§ **EXERCISE SET**:
**a.** Answer these questions using the passage on microglial receptors:
(i) Which receptor does Fractalkine bind?
(ii) How are the receptors set apart in the figure?
(iii) Which microglial receptor does adenosine triphosphate act on?
**b.** Decide whether each statement agrees with the passage on microglial receptors. Answer yes or no, and quote the words that decide it.
(i) Neurons release these signals only as a consequence of neuronal damage.
(ii) HMGB1 binds both TLR2 and TLR4.
(iii) Substance P binds NMDA receptors.
**c.** Write a continuation of the passage on microglial receptors, starting after its final sentence.
START EXERCISE PASSAGE
Summary of neuronal signals binding to microglial receptors leading to microglial activation and associated with pain facilitation. Neurons release these signals following specific stimulation or as a consequence of neuronal damage. As described in the main text, these receptors and signals have been associated with chronic pain states. Receptors are presented in bold. Neuronal signals bind chemokine receptors (Fractalkine [FKN] binds CX3CR1; CCL2 binds CCR2; IP-10 [interferon-inducible protein] and CCL21 [secondary lymphoid tissue chemokines] bind CXCR3); toll-like receptors (high mobility group box 1 [HMGB1] binds Toll Like Receptors 2 and 4 [TLR2 and TLR 4] and proteoglycans, heat shock proteins [HSPs], saturated fatty acids, and cations bind TLR4); and lysophosphatidic acid binds LPA1. Classical pain neurotransmitters are released by neurons and act on specific microglial receptors such as adenosine triphosphate (ATP) binding P2X4; Substance P binding NK-1; and excitatory amino acids [EAA] binding NMDA and AMPA receptors.
END EXERCISE PASSAGE
START DATA SUPPLIED
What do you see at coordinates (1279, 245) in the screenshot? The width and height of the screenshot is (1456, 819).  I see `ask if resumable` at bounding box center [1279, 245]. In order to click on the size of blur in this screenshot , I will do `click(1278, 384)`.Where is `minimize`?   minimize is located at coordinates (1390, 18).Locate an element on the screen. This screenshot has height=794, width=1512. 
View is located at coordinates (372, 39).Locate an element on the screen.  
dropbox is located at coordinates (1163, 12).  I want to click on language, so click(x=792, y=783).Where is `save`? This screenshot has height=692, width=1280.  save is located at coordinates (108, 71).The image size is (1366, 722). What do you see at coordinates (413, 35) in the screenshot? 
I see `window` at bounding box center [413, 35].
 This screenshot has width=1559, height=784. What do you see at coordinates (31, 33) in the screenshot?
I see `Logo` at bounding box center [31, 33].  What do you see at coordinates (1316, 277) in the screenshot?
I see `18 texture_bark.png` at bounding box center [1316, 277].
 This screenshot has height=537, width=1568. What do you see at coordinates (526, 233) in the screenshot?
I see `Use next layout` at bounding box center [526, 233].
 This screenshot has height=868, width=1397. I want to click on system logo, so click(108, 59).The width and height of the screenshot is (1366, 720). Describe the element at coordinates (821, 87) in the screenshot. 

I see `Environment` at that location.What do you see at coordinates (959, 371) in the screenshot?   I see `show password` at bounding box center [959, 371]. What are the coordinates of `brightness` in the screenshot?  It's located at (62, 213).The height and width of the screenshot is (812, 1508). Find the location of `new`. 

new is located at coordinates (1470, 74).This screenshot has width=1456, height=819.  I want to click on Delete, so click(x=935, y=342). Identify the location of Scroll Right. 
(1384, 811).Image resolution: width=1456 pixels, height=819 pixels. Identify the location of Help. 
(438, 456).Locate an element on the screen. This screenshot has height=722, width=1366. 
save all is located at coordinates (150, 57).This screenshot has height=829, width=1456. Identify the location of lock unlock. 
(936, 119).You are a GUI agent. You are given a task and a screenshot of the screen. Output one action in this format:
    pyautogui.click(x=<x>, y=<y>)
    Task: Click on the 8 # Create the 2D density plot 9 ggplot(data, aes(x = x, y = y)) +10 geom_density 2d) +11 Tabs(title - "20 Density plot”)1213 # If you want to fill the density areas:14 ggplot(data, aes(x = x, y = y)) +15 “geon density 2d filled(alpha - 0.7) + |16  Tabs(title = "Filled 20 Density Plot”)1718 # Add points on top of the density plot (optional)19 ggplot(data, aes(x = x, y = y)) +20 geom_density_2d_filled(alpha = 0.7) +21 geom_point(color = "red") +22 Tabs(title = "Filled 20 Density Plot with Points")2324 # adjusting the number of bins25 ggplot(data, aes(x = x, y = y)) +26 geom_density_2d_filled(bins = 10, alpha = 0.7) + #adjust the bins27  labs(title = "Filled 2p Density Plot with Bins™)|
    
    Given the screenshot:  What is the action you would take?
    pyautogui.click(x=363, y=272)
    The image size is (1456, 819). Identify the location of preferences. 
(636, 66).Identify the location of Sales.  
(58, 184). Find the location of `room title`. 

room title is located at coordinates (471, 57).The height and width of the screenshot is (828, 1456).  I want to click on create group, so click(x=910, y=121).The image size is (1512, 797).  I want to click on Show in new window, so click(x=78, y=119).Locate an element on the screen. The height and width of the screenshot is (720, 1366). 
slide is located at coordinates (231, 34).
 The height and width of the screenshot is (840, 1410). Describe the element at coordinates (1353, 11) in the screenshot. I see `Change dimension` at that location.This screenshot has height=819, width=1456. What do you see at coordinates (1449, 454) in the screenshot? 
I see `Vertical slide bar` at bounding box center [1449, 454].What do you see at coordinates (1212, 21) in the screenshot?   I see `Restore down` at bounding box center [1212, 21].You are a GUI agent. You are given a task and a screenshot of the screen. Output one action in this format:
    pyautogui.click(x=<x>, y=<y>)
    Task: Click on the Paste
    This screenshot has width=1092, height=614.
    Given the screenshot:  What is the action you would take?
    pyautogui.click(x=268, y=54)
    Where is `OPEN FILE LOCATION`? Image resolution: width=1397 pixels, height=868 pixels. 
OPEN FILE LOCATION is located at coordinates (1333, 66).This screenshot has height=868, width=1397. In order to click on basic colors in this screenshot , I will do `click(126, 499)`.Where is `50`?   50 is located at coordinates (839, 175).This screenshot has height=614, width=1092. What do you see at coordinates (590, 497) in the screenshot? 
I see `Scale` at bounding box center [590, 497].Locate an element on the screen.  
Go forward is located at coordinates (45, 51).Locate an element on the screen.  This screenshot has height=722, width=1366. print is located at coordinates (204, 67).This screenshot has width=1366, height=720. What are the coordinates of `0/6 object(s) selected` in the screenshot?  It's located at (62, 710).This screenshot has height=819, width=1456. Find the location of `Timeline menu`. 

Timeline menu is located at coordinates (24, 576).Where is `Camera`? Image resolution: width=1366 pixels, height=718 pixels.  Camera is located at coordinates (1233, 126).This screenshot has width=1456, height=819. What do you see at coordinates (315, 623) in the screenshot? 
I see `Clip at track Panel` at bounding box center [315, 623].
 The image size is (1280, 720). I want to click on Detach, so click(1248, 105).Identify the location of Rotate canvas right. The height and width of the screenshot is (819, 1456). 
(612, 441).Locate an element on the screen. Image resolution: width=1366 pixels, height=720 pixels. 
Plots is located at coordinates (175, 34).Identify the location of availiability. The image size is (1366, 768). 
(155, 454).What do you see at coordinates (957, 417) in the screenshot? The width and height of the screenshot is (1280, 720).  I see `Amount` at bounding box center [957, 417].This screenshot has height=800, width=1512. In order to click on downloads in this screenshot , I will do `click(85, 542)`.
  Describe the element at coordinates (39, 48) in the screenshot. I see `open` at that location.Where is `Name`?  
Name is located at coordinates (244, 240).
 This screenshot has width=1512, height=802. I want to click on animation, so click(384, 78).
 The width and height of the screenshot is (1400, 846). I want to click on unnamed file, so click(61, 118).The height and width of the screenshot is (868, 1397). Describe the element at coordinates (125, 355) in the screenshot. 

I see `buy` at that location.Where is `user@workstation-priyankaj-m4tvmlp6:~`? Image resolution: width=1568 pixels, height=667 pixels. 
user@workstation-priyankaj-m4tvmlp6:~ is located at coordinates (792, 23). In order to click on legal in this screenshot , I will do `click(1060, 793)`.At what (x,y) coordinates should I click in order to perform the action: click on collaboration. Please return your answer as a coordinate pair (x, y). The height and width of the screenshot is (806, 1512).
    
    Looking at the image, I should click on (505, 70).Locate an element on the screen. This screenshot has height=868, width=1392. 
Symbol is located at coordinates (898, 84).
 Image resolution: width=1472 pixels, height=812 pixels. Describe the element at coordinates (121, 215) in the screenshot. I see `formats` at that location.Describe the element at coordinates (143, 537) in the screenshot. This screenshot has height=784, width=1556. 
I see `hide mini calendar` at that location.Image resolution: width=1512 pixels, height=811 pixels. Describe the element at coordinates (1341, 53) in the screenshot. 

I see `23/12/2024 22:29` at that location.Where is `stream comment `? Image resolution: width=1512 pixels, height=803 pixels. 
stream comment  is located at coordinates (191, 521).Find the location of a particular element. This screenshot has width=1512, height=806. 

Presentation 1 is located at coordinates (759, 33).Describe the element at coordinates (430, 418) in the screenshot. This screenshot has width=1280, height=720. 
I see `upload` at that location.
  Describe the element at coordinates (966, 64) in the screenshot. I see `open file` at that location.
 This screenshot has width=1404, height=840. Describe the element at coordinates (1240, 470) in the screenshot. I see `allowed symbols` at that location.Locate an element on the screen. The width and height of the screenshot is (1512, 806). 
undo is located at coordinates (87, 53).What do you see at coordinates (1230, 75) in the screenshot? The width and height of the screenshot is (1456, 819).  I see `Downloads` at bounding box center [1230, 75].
END DATA SUPPLIED
§ **EXERCISE RESULTS**:
**a.**
(i) CX3CR1.
(ii) They are presented in bold.
(iii) P2X4.

**b.**
(i) No: "Neurons release these signals following specific stimulation or as a consequence of neuronal damage."
(ii) Yes: "high mobility group box 1 [HMGB1] binds Toll Like Receptors 2 and 4 [TLR2 and TLR 4]"
(iii) No: "Substance P binding NK-1"

**c.**
FIGURE 3

A: The classical view of opioid analgesia proposes (-)-opioid agonist isomers stereoselectively bind to classical opioid receptors producing an inhibitory influence on nociceptive signal transmission. B: A growing body of literature suggests that the classical view of analgesia ignores an important nociceptive modulatory influence driven by opioid induced glial activation resulting from opioid agonists binding to glial opioid binding receptors which in turn increase proinflammatory cytokine (such as interleukin-1) expression & release leading to a decrease in opioid efficacy at the neuronal component. C: (-)-Opioid antagonists bind to both the neuronal & glial components resulting in blockade of any potential opioid analgesia & glial activation. D: Due to the stereoselectivity of neuronal opioid receptors only the (-)-isomer of opioid agonists & antagonists are able to bind. Therefore, when a combination of an opioid (+)-antagonist & an opioid (-)-agonist are introduced to this system, the (+)-antagonist is unable to bind to the stereoselective neuronal opioid receptor, but is able to block the non-stereoselective glial site. The opioid (-)-agonist can act freely at the neuronal opioid receptor, but is unable to bind to the glial site due to its blockade by the (+)-antagonist. Therefore, this situation produces opioid receptor mediated analgesia without the opposing force of opioid induced glial activation, thereby potentiating opioid analgesia. E: Based on the above hypothesized series of events this schematic diagram demonstrates how analgesia decreases over time as a direct result of increased glial activation.